Meine Frau ist mit den Kindern völlig überfordert und lässt sich gleichzeitig nur bedingt helfen. Es ist leider kein gemeinsames Tun, sondern sie ,,macht ihr Ding". Neben den Kindern ist sie sehr belastet, da ihre Eltern beide an MS leiden, im Rollstuhl sitzen und nicht helfen können. Die Krankheit ging parallel zur Geburt der Kinder sehr schnell voran. Die Kinder sind bis Mittags bei der Kindertagespflege.
Ich habe in einem vorherigen Post schonmal geschrieben, dass meine Frau jegliche Hilfe ablehnt. Nach meiner Drohung zum Jugendabend zu gehen, hat sie sich tatsächlich selbstständig an eine Beziehungsberatung gewandt. Da geht sie auch alle 1-2 Monate hin, was ich persönlich gut finde und das sage ich ihr auch mehrfach.
Nichtsdestotrotz hat sich in den knapp 4-5 Monaten nach der Drohung mit dem Jugendamt nur sehr wenig getan. die Kinder werden zwar nicht mehr in der Häufigkeit angeschriehen und grob angefasst, es ist aber von morgens bis abends ein ständiges anmotzen und es gibt nur Konflikte. Sie weiß, dass sie immer wütend und aggresiv ist und die Kinder ständig anmotzt. Dazu gerate ich mit meiner Partnerin ständig aneinander, da ich dieses ständige Anmotzen der Kinder und ihr passiv aggressives Verhalten im Haushalt nur noch sehr schwer ertrage. mich macht das wahnsinnig. Zudem bekommt meine Frau ständig Panik, weil sie Angst vor irgendwelchen Situationen hat, die an dem und dem Tag auftreten können (z.B. Kind wird krank, sie kann die Kinder nicht rechtzeitig abholen, sie muss mit beiden Kindern zum Arzt usw.). Sie geht deswegen auch nie mit den Kindern raus, oder nur ganz selten jemanden besuchen (1x im Quartal vielleicht), die Kinder im Wohnzimmer zu lassen macht sie nicht, weil zu viel Stress usw. Sie sind dann meistens im Kinderzimmer. Ich versuche das natürlich zu kompensieren. ich habe aber sehr oft das Gefühl, dass sie will, dass ich mich um die Kids primär kümmere und sie sich aus vielen Situationen was die Kinder angeht rauszieht.

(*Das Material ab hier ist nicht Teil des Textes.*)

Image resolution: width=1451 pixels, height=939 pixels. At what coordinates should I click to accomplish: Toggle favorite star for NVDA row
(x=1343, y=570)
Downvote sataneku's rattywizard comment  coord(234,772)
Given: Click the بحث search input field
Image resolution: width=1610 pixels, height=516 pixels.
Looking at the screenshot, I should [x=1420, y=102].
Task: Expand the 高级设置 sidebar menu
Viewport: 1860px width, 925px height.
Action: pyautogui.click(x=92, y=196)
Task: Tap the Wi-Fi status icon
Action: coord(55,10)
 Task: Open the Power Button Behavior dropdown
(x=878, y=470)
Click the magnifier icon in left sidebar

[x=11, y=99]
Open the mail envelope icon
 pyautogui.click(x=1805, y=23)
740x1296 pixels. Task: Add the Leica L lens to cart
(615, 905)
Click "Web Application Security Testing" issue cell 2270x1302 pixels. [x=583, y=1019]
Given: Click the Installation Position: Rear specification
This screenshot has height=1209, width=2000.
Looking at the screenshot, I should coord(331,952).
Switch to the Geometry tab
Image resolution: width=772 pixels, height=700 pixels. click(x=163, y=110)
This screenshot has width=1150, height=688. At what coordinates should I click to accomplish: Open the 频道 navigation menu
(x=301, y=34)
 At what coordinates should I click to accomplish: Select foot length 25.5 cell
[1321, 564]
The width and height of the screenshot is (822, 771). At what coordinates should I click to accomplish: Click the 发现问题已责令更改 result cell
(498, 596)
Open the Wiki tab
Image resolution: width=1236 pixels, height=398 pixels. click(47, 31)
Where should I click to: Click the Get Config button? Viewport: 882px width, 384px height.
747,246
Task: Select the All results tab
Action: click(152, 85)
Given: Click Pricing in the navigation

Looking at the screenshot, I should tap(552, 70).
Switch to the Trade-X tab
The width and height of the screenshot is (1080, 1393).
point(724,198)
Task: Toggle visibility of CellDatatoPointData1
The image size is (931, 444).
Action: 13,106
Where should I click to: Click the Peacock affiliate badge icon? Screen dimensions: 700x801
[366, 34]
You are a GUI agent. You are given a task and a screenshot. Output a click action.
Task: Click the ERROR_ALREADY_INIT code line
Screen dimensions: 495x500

Ich habe schon lange den Zugang zu meiner Frau verloren, sie hat eine riesige Mauer um sich aufgebaut und am Ende des Tages oder wenn sie wieder in Tränen ausbricht geht es immer um ihren Vater und Mutter, weil sie so schnell krank geworden sind und nicht da sind. Ich habe wirklich das Gefühl, dass sie in einer Art Depression ist, um eine Verhaltenstherapie kümmert sie sich aber leider nicht, auch nach häufigen Gesprächen.
Ich habe jetzt knapp 4 Wochen Urlaub gehabt und auf die beiden Jungs bis Nachmittags gekümmert, nächste Woche muss ich wieder arbeiten ( Kinder sind in der Tagespflege) und mich graust es jetzt schon wegen der starken Doppelbelastung von Beruf und Frau. Ich habe wirklich sehr sehr viel versucht, aber irgendwann werde ich das mit meiner Frau einfach nicht mehr schaffen und davor habe ich große Sorge, denn ich möchte auf keinen Fall, dass die Kinder leiden.
Welche Handlungsoptionen habe ich noch? Habt ihr vielleicht noch ein paar gute Tipps für mich?